Required action: Across the data below, how many lines hold "computer"? Answer with that number and nothing else.
[[ Supplied data open ]]
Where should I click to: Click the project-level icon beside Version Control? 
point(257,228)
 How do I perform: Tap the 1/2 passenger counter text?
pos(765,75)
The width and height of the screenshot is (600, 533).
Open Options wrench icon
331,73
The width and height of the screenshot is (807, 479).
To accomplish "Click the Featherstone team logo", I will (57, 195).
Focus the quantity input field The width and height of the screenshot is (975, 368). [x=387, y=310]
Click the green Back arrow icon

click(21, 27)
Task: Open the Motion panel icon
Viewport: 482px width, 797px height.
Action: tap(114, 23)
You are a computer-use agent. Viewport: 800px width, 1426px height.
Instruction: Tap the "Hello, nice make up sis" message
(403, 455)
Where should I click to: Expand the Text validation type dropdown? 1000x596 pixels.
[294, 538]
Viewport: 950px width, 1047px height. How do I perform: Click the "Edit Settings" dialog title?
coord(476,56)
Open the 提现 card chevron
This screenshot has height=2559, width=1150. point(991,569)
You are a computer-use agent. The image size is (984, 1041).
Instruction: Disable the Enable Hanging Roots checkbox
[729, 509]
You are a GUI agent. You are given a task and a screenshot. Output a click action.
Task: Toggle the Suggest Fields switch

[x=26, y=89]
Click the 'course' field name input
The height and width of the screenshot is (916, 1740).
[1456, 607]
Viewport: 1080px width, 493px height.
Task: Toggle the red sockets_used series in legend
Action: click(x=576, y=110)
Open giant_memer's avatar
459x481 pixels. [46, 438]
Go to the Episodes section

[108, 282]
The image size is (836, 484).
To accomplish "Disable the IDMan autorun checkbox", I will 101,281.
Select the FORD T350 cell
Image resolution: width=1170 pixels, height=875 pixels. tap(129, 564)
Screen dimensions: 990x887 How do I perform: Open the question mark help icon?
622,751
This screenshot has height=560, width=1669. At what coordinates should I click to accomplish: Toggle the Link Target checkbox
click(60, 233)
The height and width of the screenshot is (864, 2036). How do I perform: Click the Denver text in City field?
[[ Supplied data closed ]]
Result of this exercise: 2